**Problem to solve:** Repeat exactly the line containing "Cancel the reset with Abbrechen" and every line after it in the entries, and nothing besides.

↓↓↓

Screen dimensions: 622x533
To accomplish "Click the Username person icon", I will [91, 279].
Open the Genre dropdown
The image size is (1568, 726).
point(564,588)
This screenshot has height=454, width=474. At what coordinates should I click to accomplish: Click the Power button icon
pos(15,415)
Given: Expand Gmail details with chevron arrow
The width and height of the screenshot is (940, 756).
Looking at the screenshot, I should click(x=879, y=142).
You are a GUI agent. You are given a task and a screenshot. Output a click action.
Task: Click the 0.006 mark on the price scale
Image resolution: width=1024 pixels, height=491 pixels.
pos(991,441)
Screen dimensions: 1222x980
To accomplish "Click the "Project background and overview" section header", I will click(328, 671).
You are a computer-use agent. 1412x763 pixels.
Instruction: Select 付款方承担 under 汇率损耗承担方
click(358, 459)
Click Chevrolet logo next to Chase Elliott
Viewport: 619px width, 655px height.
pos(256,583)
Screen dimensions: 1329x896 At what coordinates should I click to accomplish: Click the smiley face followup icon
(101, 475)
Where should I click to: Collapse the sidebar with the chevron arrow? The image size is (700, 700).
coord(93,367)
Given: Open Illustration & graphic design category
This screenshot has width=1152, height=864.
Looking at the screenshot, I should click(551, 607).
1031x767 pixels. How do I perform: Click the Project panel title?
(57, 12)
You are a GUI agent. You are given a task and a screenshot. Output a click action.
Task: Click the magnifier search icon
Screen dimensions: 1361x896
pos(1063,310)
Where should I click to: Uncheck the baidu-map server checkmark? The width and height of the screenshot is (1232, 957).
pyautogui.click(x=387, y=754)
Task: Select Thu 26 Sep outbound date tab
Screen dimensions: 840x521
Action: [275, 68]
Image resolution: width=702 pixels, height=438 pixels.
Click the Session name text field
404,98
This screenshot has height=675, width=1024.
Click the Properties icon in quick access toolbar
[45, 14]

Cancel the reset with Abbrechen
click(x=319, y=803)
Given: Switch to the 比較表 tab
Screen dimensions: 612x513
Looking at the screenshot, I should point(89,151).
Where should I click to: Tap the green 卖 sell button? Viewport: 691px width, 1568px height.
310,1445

↑↑↑

**Reply to the task:**
Cancel the reset with Abbrechen
click(x=319, y=803)
Given: Switch to the 比較表 tab
Screen dimensions: 612x513
Looking at the screenshot, I should point(89,151).
Where should I click to: Tap the green 卖 sell button? Viewport: 691px width, 1568px height.
310,1445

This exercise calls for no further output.